Immortalization of fibroblasts from two patients with hereditary retinoblastoma.

Two RB fibroblastic strains from patients with hereditary retinoblastoma (RB), namely, RB80F/250R and RB110F, were transfected with plasmid DNAs encoding SV-40 large T-antigen at passage 31 and 10, respectively, These transfected fibroblasts developed into two immortalized cell lines. RB80F/250R/ori- and RB110F/gpt. RB110F/gpt had a similar doubling time as the parental cells, whereas RB80F/250R/ori- grew more rapidly with a doubling time of 19 hours compared to the parental cells which had a doubling time of 50 hours. The RB80F/250R/ori- cell line was particularly interesting cytogenetically since no normal chromosome 13 was present, although a marker chromosome 13 was found. In contrast, two apparently normal chromosome 13s were present in RB110F/gpt cells, but these cells had a marker chromosome which involved chromosome 14 (14 p+). Both the cell lines also had an abnormal chromosome 1 (1q-).
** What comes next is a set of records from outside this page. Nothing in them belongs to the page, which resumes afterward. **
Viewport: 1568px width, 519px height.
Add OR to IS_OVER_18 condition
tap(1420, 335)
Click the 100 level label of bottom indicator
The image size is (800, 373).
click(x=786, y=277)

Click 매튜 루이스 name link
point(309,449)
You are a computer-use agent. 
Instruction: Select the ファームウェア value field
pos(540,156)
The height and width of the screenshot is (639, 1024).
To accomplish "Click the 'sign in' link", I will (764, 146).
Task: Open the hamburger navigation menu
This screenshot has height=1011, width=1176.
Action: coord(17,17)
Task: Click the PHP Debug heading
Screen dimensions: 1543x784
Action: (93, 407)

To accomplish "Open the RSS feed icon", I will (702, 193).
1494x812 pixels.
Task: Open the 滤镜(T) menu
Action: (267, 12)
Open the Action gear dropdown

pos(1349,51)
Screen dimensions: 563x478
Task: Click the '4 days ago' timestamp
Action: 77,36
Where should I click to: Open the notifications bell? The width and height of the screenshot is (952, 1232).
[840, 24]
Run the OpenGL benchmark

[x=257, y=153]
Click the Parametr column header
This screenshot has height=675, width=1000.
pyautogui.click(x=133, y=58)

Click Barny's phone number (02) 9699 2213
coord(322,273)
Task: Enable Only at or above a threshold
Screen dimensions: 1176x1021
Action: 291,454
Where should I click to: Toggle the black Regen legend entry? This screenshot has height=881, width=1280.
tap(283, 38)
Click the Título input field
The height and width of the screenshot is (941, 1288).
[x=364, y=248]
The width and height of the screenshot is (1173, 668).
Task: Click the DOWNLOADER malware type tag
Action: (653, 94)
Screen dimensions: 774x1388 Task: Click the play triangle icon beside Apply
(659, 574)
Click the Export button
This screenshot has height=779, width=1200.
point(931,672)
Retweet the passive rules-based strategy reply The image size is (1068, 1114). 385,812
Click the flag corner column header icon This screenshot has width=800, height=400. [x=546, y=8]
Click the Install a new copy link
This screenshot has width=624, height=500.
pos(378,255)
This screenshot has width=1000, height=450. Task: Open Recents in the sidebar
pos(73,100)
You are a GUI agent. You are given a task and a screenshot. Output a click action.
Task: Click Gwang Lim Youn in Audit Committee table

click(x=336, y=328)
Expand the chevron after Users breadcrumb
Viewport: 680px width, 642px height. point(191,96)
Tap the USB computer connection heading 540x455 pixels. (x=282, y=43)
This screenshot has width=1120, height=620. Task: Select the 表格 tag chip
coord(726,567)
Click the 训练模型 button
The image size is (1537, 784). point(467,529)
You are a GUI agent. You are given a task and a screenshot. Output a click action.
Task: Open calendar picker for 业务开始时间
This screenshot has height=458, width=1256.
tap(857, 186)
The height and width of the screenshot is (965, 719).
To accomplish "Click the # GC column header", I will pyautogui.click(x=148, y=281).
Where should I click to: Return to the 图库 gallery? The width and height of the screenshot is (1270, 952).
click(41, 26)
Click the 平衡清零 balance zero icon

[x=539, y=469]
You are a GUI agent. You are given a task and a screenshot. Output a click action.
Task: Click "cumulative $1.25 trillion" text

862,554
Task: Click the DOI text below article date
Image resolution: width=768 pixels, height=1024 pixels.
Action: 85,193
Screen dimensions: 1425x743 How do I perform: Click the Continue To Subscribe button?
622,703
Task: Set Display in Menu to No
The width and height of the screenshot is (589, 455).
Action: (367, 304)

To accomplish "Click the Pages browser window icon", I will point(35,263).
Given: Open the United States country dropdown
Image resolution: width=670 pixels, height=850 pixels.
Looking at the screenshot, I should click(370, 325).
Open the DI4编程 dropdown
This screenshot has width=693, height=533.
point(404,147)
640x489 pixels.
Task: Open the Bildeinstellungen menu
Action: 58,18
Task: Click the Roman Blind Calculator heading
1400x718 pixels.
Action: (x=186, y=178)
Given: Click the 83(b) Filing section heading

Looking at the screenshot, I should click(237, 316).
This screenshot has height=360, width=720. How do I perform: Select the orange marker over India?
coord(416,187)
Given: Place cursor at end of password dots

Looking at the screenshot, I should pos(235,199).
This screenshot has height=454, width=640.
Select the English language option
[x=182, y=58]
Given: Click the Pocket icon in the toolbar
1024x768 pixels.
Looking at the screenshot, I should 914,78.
RFLP analysis using the chromosome 13 specific VNTR probe, pTH162, assigned to 13q14.1 showed that the DNA from the RB80F/250R/ori- cells contained only a 6.1kb allelic fragment whereas the DNAs from parental RB80F/250R and RB80F cultures demonstrated both the polymorphic 8.0kb and 6.1kb allelic fragments. However, the RB gene per se was normal at the DNA level. Both cell lines expressed SV-40 large T-antigen together with elevated levels of p53 protein. In addition, levels of RB protein were the same in exponentially growing nontransformed parental cell strains and their immortalized cell lines. However, at confluency the levels of RB protein were greatly reduced in nontransformed cells but not in immortalized cell lines under similar conditions. In future studies using these immortalized cell lines, we shall make an attempt to discern the role of the RB gene and other tumor suppressor genes in the regulation of normal and malignant growth.